Sukabumi – Pasca aksi protes ratusan warga Desa Sukatani, Kecamatan Surade, Kabupaten Sukabumi, pada Senin (27/4/2026), yang menuntut perbaikan jalan kepada kepala desa, Badan Permusyawaratan Desa (BPD) Sukatani menggelar pertemuan lanjutan bersama perwakilan warga di Aula Desa Sukatani, Rabu (29/4/2026). Pertemuan ini dihadiri unsur Forkopimcam, pengurus Paguyuban Kepala Desa dan Perangkat Desa Pajampangan (PKPP), BPD, serta Kepala Dinas Pekerjaan Umum (PU) Kabupaten Sukabumi, Uus Firdaus.
Kehadiran Kepala Dinas PU menjadi bentuk respons langsung pemerintah daerah terhadap tuntutan warga. Usai pertemuan, Uus bersama jajaran meninjau sejumlah titik jalan yang menjadi sorotan masyarakat. Dari hasil peninjauan, ia menegaskan bahwa tingkat kerusakan pada beberapa ruas jalan sudah masuk kategori berat dan membutuhkan penanganan rekonstruksi.
“Kerusakan di atas 60 persen itu masuk kategori rekonstruksi.
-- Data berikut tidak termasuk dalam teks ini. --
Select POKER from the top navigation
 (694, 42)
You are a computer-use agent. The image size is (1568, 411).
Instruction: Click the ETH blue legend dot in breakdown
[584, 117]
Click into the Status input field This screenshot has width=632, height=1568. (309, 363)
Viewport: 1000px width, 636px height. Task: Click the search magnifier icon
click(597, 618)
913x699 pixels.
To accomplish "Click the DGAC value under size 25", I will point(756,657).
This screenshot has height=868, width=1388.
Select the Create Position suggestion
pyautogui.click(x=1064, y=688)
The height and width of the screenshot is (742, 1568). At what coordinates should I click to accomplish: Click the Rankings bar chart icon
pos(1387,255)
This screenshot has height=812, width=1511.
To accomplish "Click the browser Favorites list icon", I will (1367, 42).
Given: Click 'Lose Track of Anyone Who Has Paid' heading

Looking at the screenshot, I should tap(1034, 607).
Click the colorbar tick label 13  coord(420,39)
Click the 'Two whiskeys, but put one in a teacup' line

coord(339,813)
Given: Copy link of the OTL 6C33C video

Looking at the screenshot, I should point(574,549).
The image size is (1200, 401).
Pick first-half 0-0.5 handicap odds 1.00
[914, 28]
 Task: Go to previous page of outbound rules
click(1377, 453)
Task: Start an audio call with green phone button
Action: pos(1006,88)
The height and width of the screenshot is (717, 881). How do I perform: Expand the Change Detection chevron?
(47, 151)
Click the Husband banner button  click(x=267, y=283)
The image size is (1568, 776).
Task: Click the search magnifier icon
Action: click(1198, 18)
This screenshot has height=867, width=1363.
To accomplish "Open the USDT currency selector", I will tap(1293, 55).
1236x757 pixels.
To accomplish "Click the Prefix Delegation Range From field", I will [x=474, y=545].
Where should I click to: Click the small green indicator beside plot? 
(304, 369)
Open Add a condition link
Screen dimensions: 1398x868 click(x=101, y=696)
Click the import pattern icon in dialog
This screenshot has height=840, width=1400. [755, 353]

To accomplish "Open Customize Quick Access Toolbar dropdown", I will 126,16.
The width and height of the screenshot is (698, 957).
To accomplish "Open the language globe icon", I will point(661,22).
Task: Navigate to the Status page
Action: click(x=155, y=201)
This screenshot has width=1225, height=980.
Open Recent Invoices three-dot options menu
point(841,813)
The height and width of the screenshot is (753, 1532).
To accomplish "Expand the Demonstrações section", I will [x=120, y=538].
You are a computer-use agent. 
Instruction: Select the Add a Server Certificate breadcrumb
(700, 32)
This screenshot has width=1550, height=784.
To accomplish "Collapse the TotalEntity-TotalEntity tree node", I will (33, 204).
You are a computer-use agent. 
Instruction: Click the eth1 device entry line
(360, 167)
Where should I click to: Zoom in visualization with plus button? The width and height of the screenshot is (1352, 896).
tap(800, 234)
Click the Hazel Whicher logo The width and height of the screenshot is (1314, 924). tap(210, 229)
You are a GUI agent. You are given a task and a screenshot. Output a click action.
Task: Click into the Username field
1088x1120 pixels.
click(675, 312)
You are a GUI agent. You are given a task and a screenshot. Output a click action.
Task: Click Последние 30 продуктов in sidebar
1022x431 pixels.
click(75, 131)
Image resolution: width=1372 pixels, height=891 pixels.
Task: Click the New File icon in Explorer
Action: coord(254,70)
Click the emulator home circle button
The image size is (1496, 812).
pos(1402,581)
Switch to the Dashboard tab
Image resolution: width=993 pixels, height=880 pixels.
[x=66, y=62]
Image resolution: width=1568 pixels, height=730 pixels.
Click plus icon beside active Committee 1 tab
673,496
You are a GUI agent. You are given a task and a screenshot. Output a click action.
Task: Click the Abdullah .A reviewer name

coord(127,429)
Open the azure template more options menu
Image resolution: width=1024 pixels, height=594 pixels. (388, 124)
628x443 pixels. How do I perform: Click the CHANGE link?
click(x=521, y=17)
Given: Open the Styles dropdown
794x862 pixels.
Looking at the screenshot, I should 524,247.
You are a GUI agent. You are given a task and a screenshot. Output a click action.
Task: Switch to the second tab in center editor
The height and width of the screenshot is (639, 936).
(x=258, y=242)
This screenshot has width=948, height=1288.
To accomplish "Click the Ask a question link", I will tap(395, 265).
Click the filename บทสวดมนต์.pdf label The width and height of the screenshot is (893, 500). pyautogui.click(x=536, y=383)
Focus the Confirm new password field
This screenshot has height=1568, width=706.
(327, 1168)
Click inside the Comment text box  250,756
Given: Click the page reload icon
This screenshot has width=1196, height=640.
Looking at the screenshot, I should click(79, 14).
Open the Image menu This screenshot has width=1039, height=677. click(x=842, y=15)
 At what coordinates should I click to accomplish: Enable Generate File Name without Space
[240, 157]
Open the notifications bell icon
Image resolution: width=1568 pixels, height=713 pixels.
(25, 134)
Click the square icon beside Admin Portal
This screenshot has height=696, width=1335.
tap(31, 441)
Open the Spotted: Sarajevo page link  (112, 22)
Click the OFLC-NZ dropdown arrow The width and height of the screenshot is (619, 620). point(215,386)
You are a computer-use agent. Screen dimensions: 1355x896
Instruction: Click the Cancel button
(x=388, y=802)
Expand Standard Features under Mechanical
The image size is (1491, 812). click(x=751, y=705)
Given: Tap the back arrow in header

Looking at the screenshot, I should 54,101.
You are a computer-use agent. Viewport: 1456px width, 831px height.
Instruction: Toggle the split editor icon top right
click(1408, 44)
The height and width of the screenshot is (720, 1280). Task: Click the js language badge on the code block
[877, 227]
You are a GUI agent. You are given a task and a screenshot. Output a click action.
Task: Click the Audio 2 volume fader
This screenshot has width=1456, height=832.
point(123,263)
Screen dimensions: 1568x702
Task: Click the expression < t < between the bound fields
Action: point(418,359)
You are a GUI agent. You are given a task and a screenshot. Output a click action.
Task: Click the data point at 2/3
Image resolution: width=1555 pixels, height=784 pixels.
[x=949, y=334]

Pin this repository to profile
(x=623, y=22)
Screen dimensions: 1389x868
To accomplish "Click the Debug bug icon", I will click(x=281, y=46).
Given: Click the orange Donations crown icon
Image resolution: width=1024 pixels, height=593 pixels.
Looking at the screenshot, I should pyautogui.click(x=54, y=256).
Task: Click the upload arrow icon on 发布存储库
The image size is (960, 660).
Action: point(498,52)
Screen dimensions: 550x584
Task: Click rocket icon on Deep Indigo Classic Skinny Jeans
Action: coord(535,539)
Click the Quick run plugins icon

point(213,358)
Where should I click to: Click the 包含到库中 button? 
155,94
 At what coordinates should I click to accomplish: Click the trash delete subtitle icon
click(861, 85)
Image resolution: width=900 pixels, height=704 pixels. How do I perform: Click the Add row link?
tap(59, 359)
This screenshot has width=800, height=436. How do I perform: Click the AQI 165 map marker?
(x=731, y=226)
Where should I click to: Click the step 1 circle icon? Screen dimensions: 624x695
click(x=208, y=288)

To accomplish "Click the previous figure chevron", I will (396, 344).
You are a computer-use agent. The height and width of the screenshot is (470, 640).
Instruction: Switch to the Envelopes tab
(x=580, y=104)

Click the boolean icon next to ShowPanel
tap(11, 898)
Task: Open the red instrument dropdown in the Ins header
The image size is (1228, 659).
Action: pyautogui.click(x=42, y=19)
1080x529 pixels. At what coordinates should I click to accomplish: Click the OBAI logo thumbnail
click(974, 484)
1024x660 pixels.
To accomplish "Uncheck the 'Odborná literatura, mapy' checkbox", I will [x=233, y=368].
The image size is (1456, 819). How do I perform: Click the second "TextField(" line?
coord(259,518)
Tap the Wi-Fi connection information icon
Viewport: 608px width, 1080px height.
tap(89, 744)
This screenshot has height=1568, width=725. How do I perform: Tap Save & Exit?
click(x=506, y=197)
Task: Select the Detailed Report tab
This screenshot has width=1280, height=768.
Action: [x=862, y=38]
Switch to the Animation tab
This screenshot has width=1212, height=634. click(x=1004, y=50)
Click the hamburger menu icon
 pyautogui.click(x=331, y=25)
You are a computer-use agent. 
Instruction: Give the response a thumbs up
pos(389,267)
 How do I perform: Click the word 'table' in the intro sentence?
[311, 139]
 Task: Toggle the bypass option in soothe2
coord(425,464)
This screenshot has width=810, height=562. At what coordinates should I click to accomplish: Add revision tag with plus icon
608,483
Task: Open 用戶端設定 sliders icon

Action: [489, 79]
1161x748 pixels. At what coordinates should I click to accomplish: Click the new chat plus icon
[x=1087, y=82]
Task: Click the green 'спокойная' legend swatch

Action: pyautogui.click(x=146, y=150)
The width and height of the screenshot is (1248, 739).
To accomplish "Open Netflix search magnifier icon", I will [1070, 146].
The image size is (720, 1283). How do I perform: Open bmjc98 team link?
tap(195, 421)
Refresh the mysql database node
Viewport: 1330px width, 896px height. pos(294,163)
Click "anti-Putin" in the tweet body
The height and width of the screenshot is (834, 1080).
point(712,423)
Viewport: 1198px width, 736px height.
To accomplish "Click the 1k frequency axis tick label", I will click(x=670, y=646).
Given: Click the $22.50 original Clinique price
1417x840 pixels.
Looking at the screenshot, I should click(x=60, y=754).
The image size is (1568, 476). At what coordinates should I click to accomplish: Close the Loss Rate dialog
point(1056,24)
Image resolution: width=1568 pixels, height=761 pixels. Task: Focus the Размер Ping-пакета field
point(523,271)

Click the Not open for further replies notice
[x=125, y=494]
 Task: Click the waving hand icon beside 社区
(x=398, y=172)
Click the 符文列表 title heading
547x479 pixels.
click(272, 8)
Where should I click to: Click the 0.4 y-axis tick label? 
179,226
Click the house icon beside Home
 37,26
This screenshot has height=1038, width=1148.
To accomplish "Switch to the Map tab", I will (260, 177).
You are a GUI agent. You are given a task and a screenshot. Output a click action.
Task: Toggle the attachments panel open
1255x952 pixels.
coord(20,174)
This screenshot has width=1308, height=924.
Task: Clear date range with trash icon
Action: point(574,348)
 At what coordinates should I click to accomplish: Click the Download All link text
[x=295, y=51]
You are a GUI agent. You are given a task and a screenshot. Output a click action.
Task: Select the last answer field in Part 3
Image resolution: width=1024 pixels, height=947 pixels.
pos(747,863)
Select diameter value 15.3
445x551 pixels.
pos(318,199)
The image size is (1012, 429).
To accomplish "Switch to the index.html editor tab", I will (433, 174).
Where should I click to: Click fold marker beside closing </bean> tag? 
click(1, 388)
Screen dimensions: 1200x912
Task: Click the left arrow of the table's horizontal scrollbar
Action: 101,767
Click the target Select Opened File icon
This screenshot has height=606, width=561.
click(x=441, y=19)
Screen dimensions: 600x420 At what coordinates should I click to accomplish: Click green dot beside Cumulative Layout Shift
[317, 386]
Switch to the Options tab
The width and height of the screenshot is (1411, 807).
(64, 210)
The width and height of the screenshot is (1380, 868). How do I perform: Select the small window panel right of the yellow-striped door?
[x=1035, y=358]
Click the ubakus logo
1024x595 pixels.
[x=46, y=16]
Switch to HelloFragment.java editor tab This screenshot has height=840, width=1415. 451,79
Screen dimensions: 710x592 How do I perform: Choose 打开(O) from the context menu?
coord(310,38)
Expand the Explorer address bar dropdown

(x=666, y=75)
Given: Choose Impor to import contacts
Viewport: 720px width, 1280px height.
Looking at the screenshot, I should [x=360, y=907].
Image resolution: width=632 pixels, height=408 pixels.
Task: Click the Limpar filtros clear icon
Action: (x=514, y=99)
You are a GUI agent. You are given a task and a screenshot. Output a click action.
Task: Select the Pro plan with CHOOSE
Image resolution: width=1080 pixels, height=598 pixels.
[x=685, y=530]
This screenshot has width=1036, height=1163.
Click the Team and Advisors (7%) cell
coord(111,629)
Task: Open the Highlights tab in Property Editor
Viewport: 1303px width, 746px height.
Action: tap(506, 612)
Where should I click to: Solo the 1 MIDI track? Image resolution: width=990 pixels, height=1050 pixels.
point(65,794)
Jadi untuk 1 kilometer itu membutuhkan anggaran sekitar Rp1,9 miliar, itu pun dengan harga saat ini, belum termasuk eskalasi kenaikan harga,” ujar Uus.
Ia menambahkan, penanganan jalan rusak akan disesuaikan dengan kemampuan fiskal daerah. “Kita menyesuaikan dengan kondisi keuangan. Kalau fiskal kita bagus, penanganannya bisa lebih panjang. Tapi upaya kita akan terus diperjuangkan supaya ada penanganan,” jelasnya.
Lebih lanjut, Uus menyampaikan bahwa realisasi pembangunan sangat bergantung pada kondisi keuangan daerah, termasuk kemungkinan adanya alokasi melalui perubahan anggaran mendatang. “Realisasinya nanti tergantung kondisi fiskal daerah. Jadi di perubahan, mudah-mudahan ada penanganan,” tambahnya.
Terkait dua titik jalan yang menjadi perhatian utama warga, ia menegaskan bahwa prioritas akan ditentukan sesuai kemampuan anggaran. “Yang diprioritaskan tentu melihat kondisi keuangan,” singkatnya.
Selain itu, Uus menjelaskan bahwa status jalan di Desa Sukatani awalnya merupakan jalan desa, kemudian berubah menjadi jalan kabupaten, dan pada tahun 2026 kembali ditetapkan sebagai jalan strategis kabupaten. Dengan status tersebut, peluang pembiayaan pembangunan jalan lebih terbuka karena dapat didukung melalui anggaran pemerintah desa, daerah, hingga bantuan provinsi maupun pusat.
Sementara itu, perwakilan warga berharap agar pemerintah daerah segera merealisasikan perbaikan jalan, mengingat kondisi saat ini sangat menghambat akses ekonomi, mobilitas warga, serta aktivitas pendidikan dan pertanian.
Pertemuan ini diharapkan menjadi titik temu antara pemerintah dan masyarakat dalam mencari solusi terbaik atas persoalan infrastruktur. Selain meredam ketegangan pasca aksi warga, dialog tersebut juga memperkuat komitmen bersama dalam meningkatkan kualitas pelayanan publik, khususnya pembangunan jalan yang menjadi kebutuhan vital masyarakat Desa Sukatani.
Semangat Sukabumi Mubarokah, Maju, Unggul, Berbudaya, dan Berkah menjadi landasan dalam setiap langkah pembangunan. Dinas PU Kabupaten Sukabumi menegaskan bahwa perbaikan jalan bukan hanya soal infrastruktur fisik, tetapi juga tentang menghadirkan keberkahan, memperkuat konektivitas, dan mendukung kesejahteraan masyarakat secara berkelanjutan.